What the task asks ▸
Look through the records that follow. Copy every line containing the word "field".

Supplied records ▸

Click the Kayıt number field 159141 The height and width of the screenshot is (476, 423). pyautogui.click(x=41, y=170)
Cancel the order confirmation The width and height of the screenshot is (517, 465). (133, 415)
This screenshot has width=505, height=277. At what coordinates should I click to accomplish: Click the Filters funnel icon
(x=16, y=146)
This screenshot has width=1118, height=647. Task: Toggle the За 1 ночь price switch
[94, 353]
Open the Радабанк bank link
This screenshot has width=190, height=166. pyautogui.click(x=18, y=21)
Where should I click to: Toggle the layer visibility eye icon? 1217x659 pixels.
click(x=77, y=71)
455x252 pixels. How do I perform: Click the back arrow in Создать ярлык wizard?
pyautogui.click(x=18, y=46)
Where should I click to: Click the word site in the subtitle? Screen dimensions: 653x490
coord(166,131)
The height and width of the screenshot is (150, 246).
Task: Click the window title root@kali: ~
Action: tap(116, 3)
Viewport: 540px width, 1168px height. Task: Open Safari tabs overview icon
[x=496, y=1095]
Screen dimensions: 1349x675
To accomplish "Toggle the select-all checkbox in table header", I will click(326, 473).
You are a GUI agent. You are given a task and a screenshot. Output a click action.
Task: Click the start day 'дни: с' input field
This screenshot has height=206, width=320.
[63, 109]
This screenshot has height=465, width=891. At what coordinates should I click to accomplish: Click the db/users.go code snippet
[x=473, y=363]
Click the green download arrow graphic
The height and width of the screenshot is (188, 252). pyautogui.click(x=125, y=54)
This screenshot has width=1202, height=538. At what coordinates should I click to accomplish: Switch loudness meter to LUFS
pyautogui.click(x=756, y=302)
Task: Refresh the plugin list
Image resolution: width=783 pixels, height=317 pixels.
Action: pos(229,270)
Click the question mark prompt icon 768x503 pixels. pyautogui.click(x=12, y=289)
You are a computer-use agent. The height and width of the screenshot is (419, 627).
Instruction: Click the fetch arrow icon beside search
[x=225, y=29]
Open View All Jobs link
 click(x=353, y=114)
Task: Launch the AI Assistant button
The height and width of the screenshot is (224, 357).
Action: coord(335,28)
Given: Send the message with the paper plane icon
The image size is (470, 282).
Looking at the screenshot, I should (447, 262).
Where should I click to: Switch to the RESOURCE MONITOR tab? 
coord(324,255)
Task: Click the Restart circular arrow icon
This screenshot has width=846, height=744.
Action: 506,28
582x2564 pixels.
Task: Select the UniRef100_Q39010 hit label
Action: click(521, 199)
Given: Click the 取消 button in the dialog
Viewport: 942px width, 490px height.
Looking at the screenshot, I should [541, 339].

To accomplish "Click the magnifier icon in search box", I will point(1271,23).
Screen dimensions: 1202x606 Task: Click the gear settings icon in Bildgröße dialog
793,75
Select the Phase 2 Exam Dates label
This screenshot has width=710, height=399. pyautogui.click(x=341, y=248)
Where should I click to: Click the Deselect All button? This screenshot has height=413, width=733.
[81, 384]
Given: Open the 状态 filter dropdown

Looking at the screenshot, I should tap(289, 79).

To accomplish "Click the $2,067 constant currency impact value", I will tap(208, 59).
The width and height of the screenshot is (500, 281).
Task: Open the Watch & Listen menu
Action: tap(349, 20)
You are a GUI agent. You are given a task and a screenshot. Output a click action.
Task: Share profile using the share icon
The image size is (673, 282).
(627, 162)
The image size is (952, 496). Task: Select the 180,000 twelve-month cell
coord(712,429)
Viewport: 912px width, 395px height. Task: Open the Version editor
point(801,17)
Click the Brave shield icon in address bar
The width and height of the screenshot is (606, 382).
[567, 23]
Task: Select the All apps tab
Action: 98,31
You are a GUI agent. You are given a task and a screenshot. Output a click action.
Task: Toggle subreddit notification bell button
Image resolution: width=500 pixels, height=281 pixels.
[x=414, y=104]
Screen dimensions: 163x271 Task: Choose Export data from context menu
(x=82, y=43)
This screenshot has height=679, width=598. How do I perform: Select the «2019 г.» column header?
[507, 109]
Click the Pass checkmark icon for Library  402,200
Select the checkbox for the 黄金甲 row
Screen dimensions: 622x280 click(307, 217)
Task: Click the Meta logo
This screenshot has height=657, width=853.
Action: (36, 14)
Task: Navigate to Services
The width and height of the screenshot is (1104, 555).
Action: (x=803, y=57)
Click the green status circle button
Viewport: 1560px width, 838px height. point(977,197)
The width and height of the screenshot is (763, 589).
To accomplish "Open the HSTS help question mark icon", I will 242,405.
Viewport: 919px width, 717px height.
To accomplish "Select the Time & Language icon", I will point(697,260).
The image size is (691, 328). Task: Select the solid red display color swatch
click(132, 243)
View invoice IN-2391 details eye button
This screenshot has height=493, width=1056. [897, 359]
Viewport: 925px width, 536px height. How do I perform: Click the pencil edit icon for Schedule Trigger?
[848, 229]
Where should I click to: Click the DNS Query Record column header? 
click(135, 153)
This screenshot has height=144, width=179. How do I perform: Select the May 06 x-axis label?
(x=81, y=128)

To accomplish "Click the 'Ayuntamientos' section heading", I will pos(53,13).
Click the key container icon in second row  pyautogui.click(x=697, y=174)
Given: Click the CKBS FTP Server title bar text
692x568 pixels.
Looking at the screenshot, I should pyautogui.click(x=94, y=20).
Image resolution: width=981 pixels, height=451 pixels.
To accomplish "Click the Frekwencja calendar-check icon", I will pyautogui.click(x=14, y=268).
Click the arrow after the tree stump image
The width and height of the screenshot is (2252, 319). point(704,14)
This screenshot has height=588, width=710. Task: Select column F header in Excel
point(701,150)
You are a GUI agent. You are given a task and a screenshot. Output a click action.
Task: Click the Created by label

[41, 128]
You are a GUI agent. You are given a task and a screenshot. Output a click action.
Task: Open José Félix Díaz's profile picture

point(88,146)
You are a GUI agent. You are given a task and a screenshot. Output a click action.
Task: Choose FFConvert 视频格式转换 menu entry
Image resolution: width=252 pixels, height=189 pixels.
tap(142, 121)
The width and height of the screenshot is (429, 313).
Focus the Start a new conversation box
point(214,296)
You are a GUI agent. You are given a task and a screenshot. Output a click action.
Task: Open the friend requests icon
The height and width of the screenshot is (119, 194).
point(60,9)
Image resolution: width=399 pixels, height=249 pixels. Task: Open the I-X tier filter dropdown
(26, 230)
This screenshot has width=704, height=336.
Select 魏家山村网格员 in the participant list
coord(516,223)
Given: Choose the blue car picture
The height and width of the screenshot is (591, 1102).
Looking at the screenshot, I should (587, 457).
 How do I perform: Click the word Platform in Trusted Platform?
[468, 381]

Result ▸
Click the Kayıt number field 159141 The height and width of the screenshot is (476, 423). pyautogui.click(x=41, y=170)
Task: Click the start day 'дни: с' input field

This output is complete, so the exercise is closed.